Chapitre 13 - Des mots dans le vide
— Alya ? Qu'est-ce que tu fais par terre ? Ça va ?
La voix de ma mère a résonné dans l'habitacle. Pendant un instant, je n'ai pas compris qu'elle s'adressait à moi. J'avais l'impression d'avoir coincé ma tête dans le bocal d'un poisson et de voir le monde à travers une vitre teintée. Les sons étaient flous et les silhouettes informes.
Je n'entendais plus que les battements effrénés de mon cœur qui serraient ma gorge et assourdissaient mes tympans.
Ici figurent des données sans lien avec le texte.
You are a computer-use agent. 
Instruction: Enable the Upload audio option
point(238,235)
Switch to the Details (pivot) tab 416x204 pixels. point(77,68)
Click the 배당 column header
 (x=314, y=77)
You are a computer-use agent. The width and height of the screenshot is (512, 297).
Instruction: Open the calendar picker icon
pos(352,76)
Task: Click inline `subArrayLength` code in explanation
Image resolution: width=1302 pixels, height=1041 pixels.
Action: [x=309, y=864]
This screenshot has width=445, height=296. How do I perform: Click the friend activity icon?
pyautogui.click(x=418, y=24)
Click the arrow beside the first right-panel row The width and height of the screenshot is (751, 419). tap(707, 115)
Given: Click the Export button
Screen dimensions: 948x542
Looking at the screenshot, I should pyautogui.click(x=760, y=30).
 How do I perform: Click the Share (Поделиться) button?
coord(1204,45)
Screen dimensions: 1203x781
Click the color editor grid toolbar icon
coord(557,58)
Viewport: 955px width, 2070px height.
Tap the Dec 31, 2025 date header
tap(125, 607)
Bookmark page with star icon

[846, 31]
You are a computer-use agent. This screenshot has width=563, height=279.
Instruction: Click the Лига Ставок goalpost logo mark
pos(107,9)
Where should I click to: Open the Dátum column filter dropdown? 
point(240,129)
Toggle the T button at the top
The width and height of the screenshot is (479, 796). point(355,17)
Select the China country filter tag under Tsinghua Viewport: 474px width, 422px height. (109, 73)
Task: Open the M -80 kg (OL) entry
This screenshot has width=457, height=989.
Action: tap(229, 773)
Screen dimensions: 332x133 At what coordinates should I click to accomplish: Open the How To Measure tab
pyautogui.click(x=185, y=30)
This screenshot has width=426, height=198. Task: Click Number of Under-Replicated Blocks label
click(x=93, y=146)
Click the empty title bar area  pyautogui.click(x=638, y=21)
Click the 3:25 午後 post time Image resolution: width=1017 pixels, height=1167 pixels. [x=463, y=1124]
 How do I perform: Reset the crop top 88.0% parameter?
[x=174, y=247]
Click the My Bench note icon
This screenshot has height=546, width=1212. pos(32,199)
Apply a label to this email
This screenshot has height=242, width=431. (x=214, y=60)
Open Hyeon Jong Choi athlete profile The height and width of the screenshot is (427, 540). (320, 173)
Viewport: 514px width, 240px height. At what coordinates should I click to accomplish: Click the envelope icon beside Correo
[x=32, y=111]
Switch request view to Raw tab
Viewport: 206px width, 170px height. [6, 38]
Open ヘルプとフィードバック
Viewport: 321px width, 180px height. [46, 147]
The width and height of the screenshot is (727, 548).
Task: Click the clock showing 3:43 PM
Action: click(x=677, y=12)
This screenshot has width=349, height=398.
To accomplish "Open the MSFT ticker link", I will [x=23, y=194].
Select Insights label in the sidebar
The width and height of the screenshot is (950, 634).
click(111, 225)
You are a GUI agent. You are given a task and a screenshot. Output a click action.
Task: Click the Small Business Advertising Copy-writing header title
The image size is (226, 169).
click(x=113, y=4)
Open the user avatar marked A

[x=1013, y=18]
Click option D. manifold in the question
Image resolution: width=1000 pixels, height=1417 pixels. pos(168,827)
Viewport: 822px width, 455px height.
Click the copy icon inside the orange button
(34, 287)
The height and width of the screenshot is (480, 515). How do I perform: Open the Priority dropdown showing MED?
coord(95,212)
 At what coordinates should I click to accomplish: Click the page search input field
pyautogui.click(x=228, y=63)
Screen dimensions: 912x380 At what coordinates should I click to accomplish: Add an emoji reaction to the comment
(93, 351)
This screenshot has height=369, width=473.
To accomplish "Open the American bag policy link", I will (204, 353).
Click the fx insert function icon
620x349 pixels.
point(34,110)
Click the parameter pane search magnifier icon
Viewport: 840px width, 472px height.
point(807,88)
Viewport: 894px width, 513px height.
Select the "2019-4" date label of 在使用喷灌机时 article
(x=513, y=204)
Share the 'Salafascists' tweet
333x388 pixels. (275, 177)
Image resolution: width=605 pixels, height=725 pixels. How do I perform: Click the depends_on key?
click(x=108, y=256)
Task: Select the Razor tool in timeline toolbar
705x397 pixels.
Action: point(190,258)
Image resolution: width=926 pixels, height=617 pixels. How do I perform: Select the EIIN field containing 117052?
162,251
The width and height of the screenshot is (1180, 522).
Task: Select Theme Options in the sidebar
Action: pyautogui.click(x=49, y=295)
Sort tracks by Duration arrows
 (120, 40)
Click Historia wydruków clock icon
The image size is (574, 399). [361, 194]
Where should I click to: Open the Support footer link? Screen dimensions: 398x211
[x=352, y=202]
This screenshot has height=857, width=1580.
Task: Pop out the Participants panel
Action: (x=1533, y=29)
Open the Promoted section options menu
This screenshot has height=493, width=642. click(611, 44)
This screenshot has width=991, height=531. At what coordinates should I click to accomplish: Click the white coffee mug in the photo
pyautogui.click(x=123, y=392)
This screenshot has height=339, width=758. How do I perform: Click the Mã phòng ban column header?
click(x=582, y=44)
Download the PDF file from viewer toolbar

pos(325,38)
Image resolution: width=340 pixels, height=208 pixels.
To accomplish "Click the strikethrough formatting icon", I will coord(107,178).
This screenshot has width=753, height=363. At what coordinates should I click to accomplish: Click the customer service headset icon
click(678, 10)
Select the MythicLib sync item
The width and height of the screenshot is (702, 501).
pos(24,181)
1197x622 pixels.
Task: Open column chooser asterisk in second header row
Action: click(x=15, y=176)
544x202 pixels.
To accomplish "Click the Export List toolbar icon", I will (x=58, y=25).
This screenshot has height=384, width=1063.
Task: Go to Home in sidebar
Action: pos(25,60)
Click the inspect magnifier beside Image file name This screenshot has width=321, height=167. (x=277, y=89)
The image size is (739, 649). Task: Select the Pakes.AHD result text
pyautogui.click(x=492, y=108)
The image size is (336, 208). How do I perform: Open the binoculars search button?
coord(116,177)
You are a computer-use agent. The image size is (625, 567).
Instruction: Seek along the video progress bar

Cependant, deux bras se sont posés sur mes épaules et on a répété :
— Alya ?
J'ai cligné des yeux. Le bourdonnement dans mes tempes s'est arrêté, mon souffle s'est stabilisé et, comme si je sortais de l'eau, le visage de ma mère est soudain devenu très net, en face de moi.
— Maman ?
— Oui, Alya, c'est moi. Qu'est-ce qui t'arrive ?
J'ai regardé au-dessus, mon père et Juliette étaient regroupés dans l'entrée et m'observaient avec des expressions effrayées. Seule ma mère avait eu le cran de s'approcher pour m'aider.
C'est là que j'ai réalisé où nous étions et l'état dans lequel je me trouvais. L'espace d'une minute, l'adrénaline m'avait engloutie et j'avais perdu toute notion de la réalité.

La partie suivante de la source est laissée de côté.